Comment résoudre la crise du logement?
Il faut se mobiliser, aller sur le terrain, dans chaque commune. La manière doit changer. Il faut fonctionner par projet, avec tout le monde autour de la table en même temps: les voisins, les ingénieurs, etc. Sinon, une fois que les uns ont fait le projet, on se rend compte qu’il ne convient pas aux autres, et il faut tout recommencer. Un aménagement participatif est donc nécessaire.
Où faut-il construire?
D’abord, il faut densifier là où on l’a prévu. Aux Vergers, aux Communaux d’Ambilly, à la Chapelle, à Challandin à Chêne-Bourg, au chemin Rigaud à Chêne-Bougeries, à la Concorde à Châtelaine. On a déclassé des milliers de m² pendant quatre ans. Maintenant, il faut y aller! Ensuite, il faut déclasser les zones villas qui se trouvent dans les périmètres très urbains. Enfin, il faut réaliser tout ce qui est contenu dans le plan d’agglomération: à Perly, à Meyrin. Il faut admettre que voilà, on va bâtir, mais des choses correctes, des écoquartiers.
Que pensez-vous du projet la Praille-Acacias-Vernets?
Il s’agit d’une opportunité formidable à ne pas gâcher. Il faut un projet hyperambitieux. Je n’aimerais pas que l’intérêt général se définisse juste entre Mark Muller et Christian Grobet. Il faut d’abord réaliser une maison de la concertation, en y mettant les moyens. Puis construire le projet zéro énergie, à Jacques-Grosselin, à Carouge, qui est déjà prêt. Et mener une vraie discussion sur le rail: si on veut conserver la structure actuelle, il n’y aura pas la place pour 14?000 logements. Il faut enfin trouver de la place pour les artistes et les artisans. Actuellement, c’est opaque et cela n’avance pas. Il s’agit de ressusciter l’élan et de procéder par étapes.
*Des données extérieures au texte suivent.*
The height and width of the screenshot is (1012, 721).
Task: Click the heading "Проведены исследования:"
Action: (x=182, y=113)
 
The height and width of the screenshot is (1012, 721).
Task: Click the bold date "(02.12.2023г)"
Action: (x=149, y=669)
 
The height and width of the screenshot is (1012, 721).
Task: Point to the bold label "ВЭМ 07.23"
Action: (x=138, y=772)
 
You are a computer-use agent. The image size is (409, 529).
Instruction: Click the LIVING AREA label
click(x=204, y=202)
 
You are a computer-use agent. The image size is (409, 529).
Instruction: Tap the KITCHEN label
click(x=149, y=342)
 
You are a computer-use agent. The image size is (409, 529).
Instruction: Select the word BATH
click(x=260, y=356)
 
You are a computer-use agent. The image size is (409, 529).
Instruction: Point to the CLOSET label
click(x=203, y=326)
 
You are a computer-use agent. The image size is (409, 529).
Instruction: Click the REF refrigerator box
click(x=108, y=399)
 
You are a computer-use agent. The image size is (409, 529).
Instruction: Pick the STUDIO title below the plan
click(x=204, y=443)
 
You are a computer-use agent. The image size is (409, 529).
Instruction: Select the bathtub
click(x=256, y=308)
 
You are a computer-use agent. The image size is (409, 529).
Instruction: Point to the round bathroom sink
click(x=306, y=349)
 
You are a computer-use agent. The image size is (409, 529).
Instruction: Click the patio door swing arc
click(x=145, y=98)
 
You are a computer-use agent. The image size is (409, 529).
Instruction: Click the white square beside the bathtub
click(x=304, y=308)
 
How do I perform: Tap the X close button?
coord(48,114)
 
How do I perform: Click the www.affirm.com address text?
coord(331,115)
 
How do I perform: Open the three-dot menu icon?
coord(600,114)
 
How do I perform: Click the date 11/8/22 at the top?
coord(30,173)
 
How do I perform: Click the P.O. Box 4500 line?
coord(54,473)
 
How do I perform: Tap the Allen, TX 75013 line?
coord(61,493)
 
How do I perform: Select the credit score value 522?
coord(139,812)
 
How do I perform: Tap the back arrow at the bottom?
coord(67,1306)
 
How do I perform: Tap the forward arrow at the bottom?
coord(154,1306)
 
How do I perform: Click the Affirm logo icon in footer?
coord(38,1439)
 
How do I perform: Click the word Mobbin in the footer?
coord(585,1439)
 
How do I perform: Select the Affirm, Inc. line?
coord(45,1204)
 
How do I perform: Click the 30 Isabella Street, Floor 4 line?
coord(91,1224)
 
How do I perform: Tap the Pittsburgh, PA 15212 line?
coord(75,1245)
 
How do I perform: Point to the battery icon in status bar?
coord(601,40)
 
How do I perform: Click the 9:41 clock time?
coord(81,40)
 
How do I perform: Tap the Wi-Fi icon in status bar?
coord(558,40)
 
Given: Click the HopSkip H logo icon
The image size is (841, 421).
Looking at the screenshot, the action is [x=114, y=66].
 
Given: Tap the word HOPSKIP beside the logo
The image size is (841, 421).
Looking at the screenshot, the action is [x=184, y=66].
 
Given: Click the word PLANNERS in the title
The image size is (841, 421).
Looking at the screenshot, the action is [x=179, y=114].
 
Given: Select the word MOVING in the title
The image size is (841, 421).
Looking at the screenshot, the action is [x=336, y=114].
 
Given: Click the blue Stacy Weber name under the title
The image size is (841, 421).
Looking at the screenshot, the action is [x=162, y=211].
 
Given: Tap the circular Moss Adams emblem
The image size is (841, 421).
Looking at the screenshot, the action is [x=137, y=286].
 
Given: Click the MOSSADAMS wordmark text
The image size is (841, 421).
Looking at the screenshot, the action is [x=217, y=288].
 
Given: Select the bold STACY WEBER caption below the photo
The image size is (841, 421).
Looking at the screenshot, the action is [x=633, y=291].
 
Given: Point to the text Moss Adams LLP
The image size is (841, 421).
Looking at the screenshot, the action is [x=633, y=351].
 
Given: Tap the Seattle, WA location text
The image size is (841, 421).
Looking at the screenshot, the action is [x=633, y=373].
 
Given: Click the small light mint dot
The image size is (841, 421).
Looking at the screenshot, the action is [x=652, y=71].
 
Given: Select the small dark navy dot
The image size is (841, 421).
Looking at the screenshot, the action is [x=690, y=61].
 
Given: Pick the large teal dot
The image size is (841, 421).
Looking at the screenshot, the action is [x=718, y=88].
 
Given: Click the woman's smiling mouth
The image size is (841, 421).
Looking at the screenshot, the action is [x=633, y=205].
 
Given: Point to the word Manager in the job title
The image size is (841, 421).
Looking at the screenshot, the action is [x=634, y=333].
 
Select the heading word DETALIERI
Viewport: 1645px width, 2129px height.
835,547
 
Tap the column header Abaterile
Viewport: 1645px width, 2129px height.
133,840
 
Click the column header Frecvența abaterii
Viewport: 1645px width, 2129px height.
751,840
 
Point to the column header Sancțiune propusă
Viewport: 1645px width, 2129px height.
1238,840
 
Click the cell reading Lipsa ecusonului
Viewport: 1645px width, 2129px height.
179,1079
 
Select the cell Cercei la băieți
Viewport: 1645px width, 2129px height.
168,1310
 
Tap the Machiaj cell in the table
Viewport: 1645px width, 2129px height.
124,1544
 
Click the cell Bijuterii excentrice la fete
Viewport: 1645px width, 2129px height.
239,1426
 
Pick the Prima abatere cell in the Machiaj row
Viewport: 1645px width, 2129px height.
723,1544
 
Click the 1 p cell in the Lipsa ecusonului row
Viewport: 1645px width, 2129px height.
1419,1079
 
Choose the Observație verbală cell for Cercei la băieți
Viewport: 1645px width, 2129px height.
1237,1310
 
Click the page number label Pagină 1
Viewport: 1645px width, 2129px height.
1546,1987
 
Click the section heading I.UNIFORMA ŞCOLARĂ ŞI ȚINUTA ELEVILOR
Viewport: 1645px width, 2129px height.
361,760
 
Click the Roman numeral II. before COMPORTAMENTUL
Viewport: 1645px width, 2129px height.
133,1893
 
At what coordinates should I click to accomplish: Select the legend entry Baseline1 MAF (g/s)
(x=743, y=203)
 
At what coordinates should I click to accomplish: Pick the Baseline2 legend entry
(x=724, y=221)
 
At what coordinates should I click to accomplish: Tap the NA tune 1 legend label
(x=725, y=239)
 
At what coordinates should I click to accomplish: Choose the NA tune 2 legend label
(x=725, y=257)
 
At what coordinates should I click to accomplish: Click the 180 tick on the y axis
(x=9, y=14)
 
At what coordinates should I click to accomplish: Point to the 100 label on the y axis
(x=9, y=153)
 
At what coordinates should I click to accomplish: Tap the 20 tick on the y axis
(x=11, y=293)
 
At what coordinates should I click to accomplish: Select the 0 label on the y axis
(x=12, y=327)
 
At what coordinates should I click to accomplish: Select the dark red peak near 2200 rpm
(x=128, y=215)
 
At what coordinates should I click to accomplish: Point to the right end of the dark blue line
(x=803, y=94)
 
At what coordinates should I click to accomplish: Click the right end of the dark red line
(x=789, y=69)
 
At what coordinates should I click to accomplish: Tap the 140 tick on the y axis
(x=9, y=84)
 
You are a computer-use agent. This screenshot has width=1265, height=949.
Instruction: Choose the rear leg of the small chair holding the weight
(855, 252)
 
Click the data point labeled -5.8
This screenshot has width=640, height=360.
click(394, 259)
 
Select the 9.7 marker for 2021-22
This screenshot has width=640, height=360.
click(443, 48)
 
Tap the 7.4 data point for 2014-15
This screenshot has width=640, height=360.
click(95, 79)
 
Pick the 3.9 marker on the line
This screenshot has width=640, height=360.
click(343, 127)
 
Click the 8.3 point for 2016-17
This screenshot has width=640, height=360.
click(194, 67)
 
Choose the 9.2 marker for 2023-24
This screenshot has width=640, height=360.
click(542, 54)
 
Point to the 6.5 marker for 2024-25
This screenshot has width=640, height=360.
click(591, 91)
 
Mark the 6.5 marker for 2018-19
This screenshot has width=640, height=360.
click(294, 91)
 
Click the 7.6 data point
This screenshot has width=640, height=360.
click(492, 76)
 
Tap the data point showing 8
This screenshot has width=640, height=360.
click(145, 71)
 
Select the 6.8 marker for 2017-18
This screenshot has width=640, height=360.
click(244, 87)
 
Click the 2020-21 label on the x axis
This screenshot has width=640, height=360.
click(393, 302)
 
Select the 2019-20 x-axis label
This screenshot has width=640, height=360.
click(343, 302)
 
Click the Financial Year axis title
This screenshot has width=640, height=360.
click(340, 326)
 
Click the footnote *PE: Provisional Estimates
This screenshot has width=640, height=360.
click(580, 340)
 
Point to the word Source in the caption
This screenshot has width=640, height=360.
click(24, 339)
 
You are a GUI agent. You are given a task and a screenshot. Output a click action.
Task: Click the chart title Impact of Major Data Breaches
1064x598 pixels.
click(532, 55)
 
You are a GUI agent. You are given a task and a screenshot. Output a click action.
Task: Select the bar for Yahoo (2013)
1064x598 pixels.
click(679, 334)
La vie genevoise d’une candidate
Non, vraiment, Michèle Künzler n’est pas une mondaine. Un restaurant favori? Elle sèche. Un café, alors? C’est un nouveau casse-tête pour celle qui ne boit pas une goutte d’alcool. La nature l’inspire plus. Outre la lecture d’essais, elle se détend avec «tout ce qui est manuel, le bricolage, le jardinage». Elle affectionne aussi les promenades au bord du Rhône, «un endroit absolument fabuleux», notamment entre le pont Butin et Loëx.
C’est d’ailleurs ce parcours qu’elle choisirait pour faire découvrir Genève à un profane, en y ajoutant «le Salève peut-être, la Vieille-Ville, un peu, et le bord du lac». Tous ses déplacements, la Verte les effectue à vélo ou en transports publics: elle ne possède pas de voiture. Elle parcourt donc régulièrement des kilomètres entre le parlement, en Vieille-Ville, et son domicile, «une villa ouvrière de 70 ou 80?m2 où nous vivons à cinq, dans la cité-jardins d’Aïre». De résidence secondaire, il n’est pas question. «Ce n’est pas un rêve. Pour moi, il vaut mieux s’intégrer dans un seul endroit que se partager entre deux lieux de vie.» Elle pourrait pourtant bien en changer prochainement: si elle est élue, elle et sa famille devront déménager: leur petite maison est un logement social.
Bio express
? Michèle Künzler est née en 1962 et a grandi à Saint-Gervais. Son père était maçon, sa mère vendeuse. Ils ont ensuite repris un magasin de brocante aux Grottes.
?Mariée à un pasteur, elle a trois enfants. Deux fils de 20 et 14?ans, une fille de 17?ans.
?Elle a entamé des études de théologie, sans les achever.
?Elle est élue au Conseil municipal de la Ville en 1991, où elle siège jusqu’en 2001, année de son accession au Grand Conseil.